Some of the key messages included; the importance of mainstreaming, the need for genuine community engagement; the challenges of assessing the impact of regeneration activity; the need for early interventions and the phenomenal amount of learning about tackling multiple deprivation in communities we have done over the last 30 years.

Some of the challenges identified for policy and practice in future included the recession; the need to ensure the sustainability of projects and approaches funded through the Fairer Scotland Fund; the need to adopt an early interventions approach and the need to join services up and bend mainstream provision to secure better outcomes in our most deprived communities.

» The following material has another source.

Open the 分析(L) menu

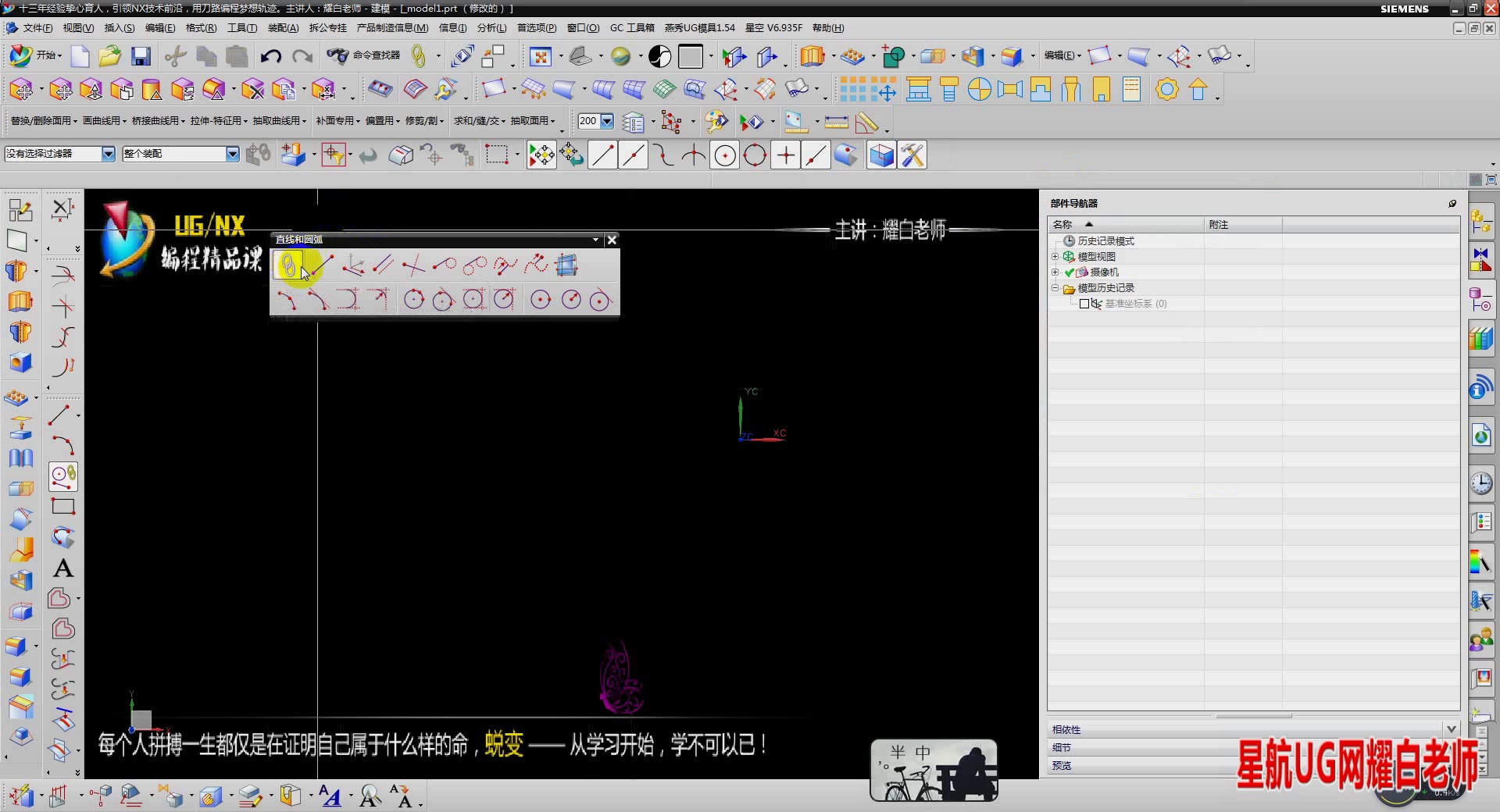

Future analytical priorities identified by delegates included the need for a better understanding of the impact arising from our interventions; a deeper understanding of how mainstream service provision can better target deprived areas and what outcomes this would lead to; more studies of 'what works' through use of longitudinal data and stronger evidence of the impact of effective community engagement.

Next Steps

Many issues were covered during the course of the day, but we could not cover all issues of relevance to deprivation in communities. Further events could be of use, focusing in on specific topics, and potentially linking research evidence with case studies of practice.

We are currently in a very challenging economic climate and the recession will require us to look at new approaches to regeneration. The event provided a challenging look at what area based initiatives have achieved. When thinking about the impact of area based initiatives we need to be mindful of the wider context and measure these interventions against a realistic understanding of what change they are able to deliver.

There were lots of examples of successful regeneration interventions - both people and places - and an overriding message is that policy has evolved in light of experiences.

The Community Regeneration and Tackling Poverty Learning Network is a cross-Government initiative that supports Community Planning Partnerships and their partners to improve the way communities are regenerated and poverty is tackled throughout Scotland. The network will be a useful tool to disseminate examples of best practice in regeneration initiatives in order to help organisations and individuals working at a local level.

The outputs of the event will help inform the future development of policy on tackling multiple deprivation at community level, in the context of a transition from Fairer Scotland Fund to delivery through SOAs.


[1] Joseph Rowntree Foundation. 2009. Child Poverty in Scotland: Taking the Next Steps.